Ирка замолчала. Лешка смотрел с интересом.
– В Москве звезд не видно. Никаких. Только луна светит – как прогнивший желток из крутого яйца. С зеленоватым отливом. Небо пустое, – объяснила Алла.
Как ни странно, после этого замечания Ирка на Аллу обиделась смертельно. Даже на другую парту пересела – к Лешке. Она сказала, что ей надоел Аллин вечный «депресняк». Все так хорошо идет, и тут Алла что-нибудь ляпнет, и становится ясно, что жизнь – говно. Но Алла знала, что Ирке только повод был нужен – пересесть к Лешке.
Лешка же задался целью показать Алле, что жизнь прекрасна. Наверное, именно на это Ирка и обиделась. Она думала, что будет разговаривать с Лешкой о звездах, а он начал с Аллой носиться.
Лешка заходил за Аллой, они шли через арку, прорубленную посередине Китайки, на автобусную остановку. В арке обязательно сталкивались с Иркой. Случайно. В их районе все рано или поздно сталкивались в арке. Через нее – в магазин, на автобус, к метро, в химчистку, в ремонт обуви… Ирка делала вид, что торопится. С Лешкой она разговаривала, с Аллой – нет.
Лешка еще несколько раз сводил Аллу в планетарий, а потом плюнул – сидели у Аллы. Он мыл посуду, бегал в магазин за картошкой. Вечером приходила Екатерина Андреевна, и Лешка уходил. Потом стал оставаться. Екатерина Андреевна к нему настолько привыкла, что даже не реагировала, когда он открывал ей дверь и доставал из тумбочки тапочки. В доме появился еще один ребенок. Старший сын, на которого можно положиться. Прижился, как когда-то Регина в их квартире на Пятницкой. Екатерина Андреевна вызывала Лешку на кухню и спрашивала, как у них дела в школе. Лешка говорил: «Нормально». Екатерина Андреевна успокаивалась. Собственно, оставаться ему на ночь она предложила. Вечером мимо арки было страшно ходить – там собирались местные хулиганы из соседней школы. Их называли «девятисотка», по номеру школы. «Девятисотка пошла», там «девятисотка стоит». Лешка спал в большой комнате на сдвинутых креслах. Утром Екатерина Андреевна уходила на работу, оставляя Алле с Лешкой завтрак на столе. Они вместе выходили из подъезда и шли в школу. Обсуждали, что нужно после уроков забежать в магазин – Екатерина Андреевна просила. Или спорили, будет ли Лешка сегодня пылесосить.
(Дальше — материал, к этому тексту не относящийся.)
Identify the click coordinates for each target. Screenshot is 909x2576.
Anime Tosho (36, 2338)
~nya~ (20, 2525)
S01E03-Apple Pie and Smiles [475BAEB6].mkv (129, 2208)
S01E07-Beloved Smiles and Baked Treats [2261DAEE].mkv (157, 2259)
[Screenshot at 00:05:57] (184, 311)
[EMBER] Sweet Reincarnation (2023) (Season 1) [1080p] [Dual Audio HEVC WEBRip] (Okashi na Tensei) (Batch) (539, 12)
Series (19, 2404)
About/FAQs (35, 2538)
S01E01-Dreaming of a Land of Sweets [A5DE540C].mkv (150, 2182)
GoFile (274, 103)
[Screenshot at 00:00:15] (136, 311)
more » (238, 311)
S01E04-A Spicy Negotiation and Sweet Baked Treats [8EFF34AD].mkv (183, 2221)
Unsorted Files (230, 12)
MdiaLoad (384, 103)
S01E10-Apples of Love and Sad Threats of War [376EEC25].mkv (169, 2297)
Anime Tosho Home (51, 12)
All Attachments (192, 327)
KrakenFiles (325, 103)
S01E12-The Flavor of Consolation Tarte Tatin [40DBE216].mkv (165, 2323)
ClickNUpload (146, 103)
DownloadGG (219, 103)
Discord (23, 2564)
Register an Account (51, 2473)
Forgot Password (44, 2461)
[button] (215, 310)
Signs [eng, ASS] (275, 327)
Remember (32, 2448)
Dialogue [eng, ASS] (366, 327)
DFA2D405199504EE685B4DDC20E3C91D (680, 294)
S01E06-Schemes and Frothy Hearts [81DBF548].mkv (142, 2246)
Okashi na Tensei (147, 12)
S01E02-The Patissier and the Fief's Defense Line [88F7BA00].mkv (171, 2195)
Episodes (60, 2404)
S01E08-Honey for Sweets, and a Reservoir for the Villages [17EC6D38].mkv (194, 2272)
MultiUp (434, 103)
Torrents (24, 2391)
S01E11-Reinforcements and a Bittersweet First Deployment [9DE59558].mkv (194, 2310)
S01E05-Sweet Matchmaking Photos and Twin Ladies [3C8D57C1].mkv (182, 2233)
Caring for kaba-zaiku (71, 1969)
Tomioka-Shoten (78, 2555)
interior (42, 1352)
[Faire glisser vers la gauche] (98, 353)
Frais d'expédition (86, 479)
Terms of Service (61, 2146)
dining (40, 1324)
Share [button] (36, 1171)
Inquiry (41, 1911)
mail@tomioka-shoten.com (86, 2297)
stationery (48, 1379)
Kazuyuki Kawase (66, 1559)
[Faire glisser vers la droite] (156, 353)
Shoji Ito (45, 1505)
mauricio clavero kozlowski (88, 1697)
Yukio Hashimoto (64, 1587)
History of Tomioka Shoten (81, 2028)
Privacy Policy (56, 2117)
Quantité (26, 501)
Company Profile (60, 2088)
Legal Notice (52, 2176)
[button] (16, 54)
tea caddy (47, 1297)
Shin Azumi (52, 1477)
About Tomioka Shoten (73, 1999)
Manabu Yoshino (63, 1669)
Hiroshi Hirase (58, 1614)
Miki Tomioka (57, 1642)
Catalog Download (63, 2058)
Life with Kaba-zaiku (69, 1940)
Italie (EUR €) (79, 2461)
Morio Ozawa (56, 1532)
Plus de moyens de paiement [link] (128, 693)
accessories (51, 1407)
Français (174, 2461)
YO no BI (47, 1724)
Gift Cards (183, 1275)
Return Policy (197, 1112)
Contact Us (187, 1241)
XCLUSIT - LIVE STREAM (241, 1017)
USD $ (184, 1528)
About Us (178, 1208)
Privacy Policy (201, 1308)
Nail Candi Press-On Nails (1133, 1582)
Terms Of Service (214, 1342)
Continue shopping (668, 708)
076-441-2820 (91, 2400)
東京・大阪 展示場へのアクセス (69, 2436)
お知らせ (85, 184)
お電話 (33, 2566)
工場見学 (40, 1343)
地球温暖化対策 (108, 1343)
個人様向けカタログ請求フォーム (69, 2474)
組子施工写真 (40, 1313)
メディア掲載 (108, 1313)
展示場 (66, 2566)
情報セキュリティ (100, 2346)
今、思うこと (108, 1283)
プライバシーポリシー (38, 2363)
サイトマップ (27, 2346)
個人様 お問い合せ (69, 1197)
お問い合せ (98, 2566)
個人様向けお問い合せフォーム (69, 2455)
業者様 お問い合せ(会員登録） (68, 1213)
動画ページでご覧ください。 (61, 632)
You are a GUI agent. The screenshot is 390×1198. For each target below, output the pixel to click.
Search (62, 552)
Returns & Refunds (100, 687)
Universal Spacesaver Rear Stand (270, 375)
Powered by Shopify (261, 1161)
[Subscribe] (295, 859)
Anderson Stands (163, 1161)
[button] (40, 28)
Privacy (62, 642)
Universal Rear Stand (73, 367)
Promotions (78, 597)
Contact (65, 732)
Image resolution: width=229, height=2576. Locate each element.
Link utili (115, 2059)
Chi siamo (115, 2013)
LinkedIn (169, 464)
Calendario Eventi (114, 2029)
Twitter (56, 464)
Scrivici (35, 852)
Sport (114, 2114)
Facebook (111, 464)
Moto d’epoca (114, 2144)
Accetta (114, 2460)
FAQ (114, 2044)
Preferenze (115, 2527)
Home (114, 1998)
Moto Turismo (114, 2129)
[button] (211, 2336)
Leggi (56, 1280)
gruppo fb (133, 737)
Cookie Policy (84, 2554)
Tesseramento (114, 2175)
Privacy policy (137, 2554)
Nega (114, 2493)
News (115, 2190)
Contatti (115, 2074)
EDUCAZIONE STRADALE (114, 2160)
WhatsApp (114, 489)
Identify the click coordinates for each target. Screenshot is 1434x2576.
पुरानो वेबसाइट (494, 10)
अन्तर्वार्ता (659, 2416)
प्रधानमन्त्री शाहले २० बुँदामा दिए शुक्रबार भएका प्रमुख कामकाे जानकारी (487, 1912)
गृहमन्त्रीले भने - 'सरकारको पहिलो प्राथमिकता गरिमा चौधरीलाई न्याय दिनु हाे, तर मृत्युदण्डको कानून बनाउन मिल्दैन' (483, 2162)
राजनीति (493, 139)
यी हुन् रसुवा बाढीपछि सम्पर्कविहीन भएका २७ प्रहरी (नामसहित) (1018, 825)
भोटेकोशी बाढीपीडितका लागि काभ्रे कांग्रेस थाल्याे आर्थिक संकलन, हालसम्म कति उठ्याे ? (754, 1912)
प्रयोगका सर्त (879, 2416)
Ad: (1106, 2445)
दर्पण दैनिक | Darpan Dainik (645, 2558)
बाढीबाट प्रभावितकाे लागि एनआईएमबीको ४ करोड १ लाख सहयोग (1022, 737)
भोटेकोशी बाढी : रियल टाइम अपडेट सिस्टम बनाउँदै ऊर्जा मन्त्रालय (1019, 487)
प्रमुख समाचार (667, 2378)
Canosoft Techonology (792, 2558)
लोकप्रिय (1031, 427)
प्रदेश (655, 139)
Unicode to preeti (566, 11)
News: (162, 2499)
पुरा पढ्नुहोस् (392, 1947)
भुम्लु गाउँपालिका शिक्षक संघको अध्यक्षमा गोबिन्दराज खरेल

В классе пошли слухи – Алла с Лешкой живут вместе. Екатерину Андреевну даже завуч вызывала на серьезный разговор. Екатерина Андреевна отшутилась – «они дружат, у мальчика сложная ситуация в семье, у нас ему даже лучше, ничего плохого дети не делают, уроки вместе учат».
Про «сложную ситуацию» в семье Лешка рассказал Екатерине Андреевне сам. Они сидели на кухне и пили чай. Он рассказывал так, как будто не про себя говорит. Спокойно и отстраненно. Только главное. Без подробностей.
Лешка был цирковым ребенком. Родился в опилках. Цирковыми артистами были его родители. Отец занимался эквилибристикой, мать танцевала в балете. Лешка тоже выходил в манеж. Ему десять лет было, когда он неудачно упал. Ничего серьезного. Не считая страха. Он боялся крутить сальто назад. Терял ориентацию. Отец его заставлял, Лешка становился серым, убегал и отсиживался в подсобке. Отец вытаскивал сына из подсобки, возвращал в манеж. Но Лешка опять серел и убегал. А потом умерла его мама – молодая и красивая. Быстро и мучительно. От рака. Лешке тогда было тринадцать. Отец начал пить и почти потерял работу. Пить бросил, но работа появлялась от случая к случаю. Они что-то продали, обменяли и переехали в Китайку – Лешкин отец не мог жить в квартире, в которой умирала его жена. Так же как Екатерина Андреевна не смогла жить на Пятницкой.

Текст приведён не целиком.